MIAMI – A retired police captain who killed a man after an argument over texting in a movie theater told detectives that he feared he was under attack when the victim hit him in the face with an unknown object, police records show.
The object witnesses saw was popcorn. No punches were thrown, they said.
On Tuesday, a Florida judge denied bond for Curtis J. Reeves Jr., 71, who was charged with second-degree murder in the case, which is likely to revolve around Florida’s much-debated self-defense laws. Reeves faces life in prison if convicted.
The “evidence of guilt is significant, and the proof is great,” said Judge Lynn Tepper of Florida’s 6th Judicial Circuit in denying bond for Reeves.

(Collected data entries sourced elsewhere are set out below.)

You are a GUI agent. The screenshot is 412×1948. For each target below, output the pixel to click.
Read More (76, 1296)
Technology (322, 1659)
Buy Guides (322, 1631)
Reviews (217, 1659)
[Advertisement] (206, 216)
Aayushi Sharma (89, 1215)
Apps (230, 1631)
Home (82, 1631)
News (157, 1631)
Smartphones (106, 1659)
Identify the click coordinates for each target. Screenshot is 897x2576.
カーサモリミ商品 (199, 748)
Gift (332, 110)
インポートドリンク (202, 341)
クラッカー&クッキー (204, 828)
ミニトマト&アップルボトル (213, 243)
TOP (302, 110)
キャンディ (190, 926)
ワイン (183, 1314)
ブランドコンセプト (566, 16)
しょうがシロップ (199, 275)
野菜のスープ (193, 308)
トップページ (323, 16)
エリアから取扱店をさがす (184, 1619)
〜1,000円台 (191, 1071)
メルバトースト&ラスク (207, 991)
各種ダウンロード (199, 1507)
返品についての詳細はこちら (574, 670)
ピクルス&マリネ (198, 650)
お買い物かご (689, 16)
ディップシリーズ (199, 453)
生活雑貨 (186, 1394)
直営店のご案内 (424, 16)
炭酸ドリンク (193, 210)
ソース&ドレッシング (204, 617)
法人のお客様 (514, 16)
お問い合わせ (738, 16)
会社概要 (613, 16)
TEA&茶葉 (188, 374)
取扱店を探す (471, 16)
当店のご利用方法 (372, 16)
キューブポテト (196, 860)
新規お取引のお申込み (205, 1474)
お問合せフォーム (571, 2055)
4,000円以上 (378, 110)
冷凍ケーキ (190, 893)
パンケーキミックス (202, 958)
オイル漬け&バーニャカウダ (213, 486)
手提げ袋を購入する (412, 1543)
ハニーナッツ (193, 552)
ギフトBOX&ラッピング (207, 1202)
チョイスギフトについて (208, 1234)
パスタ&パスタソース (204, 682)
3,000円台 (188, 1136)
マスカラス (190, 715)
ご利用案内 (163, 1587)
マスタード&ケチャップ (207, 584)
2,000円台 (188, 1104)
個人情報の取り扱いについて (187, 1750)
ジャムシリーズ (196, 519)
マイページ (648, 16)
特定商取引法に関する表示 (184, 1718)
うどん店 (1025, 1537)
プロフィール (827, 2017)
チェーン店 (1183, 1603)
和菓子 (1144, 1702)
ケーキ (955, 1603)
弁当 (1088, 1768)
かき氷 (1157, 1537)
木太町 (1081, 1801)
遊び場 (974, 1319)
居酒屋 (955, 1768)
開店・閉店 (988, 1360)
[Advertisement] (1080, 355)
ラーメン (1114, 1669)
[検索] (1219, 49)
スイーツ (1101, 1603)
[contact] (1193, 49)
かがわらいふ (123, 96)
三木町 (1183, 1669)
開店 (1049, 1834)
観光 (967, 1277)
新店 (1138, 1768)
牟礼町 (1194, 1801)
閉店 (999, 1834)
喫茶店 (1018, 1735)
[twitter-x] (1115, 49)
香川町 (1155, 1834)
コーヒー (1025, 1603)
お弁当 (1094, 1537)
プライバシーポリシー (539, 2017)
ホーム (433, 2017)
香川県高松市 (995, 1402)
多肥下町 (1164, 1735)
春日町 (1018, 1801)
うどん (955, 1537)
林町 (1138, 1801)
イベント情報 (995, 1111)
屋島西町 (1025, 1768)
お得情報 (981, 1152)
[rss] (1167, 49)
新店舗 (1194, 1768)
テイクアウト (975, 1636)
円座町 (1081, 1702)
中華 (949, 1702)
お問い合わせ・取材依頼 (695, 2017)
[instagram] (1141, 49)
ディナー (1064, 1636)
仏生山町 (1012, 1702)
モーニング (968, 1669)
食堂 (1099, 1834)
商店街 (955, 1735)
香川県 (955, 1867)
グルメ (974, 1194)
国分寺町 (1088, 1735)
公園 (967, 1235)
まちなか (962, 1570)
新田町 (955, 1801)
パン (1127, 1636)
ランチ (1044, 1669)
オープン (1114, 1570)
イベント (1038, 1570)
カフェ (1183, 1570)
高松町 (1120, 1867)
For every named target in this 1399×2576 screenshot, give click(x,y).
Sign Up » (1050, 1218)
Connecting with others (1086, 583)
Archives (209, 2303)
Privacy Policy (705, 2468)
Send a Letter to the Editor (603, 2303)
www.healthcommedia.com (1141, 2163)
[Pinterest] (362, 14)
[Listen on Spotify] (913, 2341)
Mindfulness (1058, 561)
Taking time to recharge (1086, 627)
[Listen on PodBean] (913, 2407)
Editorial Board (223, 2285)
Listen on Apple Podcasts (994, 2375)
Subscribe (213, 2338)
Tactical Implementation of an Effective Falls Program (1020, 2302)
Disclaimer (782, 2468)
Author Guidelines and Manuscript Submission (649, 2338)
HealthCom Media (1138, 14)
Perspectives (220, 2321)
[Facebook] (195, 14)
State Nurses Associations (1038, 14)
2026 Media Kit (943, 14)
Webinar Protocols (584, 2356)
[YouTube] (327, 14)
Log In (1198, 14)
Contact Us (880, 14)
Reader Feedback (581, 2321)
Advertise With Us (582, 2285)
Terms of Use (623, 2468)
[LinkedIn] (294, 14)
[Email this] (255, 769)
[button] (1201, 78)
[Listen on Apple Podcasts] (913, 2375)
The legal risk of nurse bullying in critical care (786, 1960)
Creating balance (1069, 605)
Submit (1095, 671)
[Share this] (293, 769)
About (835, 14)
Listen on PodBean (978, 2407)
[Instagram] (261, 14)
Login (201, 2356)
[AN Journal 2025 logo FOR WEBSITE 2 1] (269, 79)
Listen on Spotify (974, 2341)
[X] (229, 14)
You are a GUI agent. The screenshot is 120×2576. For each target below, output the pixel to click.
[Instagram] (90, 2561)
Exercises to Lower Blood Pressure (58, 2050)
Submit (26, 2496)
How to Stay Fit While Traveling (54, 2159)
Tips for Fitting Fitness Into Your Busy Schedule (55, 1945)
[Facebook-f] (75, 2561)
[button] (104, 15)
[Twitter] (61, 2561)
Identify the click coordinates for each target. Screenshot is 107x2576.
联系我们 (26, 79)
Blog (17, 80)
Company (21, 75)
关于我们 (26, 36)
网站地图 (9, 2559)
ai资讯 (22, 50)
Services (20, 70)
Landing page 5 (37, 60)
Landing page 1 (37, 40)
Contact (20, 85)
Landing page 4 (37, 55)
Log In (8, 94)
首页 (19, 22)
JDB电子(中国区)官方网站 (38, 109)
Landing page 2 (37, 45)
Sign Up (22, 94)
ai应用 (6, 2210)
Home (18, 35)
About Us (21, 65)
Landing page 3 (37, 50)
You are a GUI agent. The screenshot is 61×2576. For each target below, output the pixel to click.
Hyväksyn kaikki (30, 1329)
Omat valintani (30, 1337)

He was arrested Monday afternoon after he shot Chad Oulson, 43, who had been sitting in front of Reeves at a matinee showing of “Lone Survivor” in Wesley Chapel, about 20 miles north of Tampa. The dispute started during the previews, when Oulson – who was the father of a 3-year-old girl named Lexy – refused to stop texting.
“He was sitting there texting. It was making noise, and it was causing a problem for Curtis Reeves,” the Pasco County sheriff, Chris Nocco, said at a news conference. “Curtis Reeves asked him a few times to turn off his phone, and Chad decided not to.”
Reeves left to report the issue to an employee. When he returned, Oulson turned around and complained, asking Reeves whether he had gone to report him to the theater’s management.
Reeves, who retired from the Tampa Police Department in 1993, gave an investigator this account: “The victim turned and stood up, striking him in the face with an unknown object,” Detective Allen Proctor wrote in a police report. “The defendant advised that he removed the .380 semiautomatic handgun from his pants pocket, firing one round striking the victim, and that he was in fear of being attacked.”
An off-duty deputy in the audience detained Reeves while nurses who had come to see “Lone Survivor” tried to save Oulson. He was struck in the chest by a single bullet, the Sheriff’s Office said. The bullet also struck Oulson’s wife in the hand.
The police dismissed the notion that Reeves was exercising his right to self-defense.
Florida’s self-defense statute, known as the “stand your ground” law, removes a person’s duty to retreat when they fear mortal danger.
“He must have just snapped,” neighbor Joe D’Andrea said of Reeves, describing him as friendly, “stand-up” guy. “I’m trying to put all of this together.”
Reeves’ personnel files from the Police Department show he led other agencies in gun safety training and received numerous letters of commendation for his leadership.
Still, Nocco said Tuesday: “It didn’t matter what he had done previously in his life. You don’t shoot someone over a texting incident.”
As a police officer, Reeves regularly received outstanding evaluations and numerous letters of commendation for his leadership skills and the frequent trainings he led for other agencies on gun safety and other topics.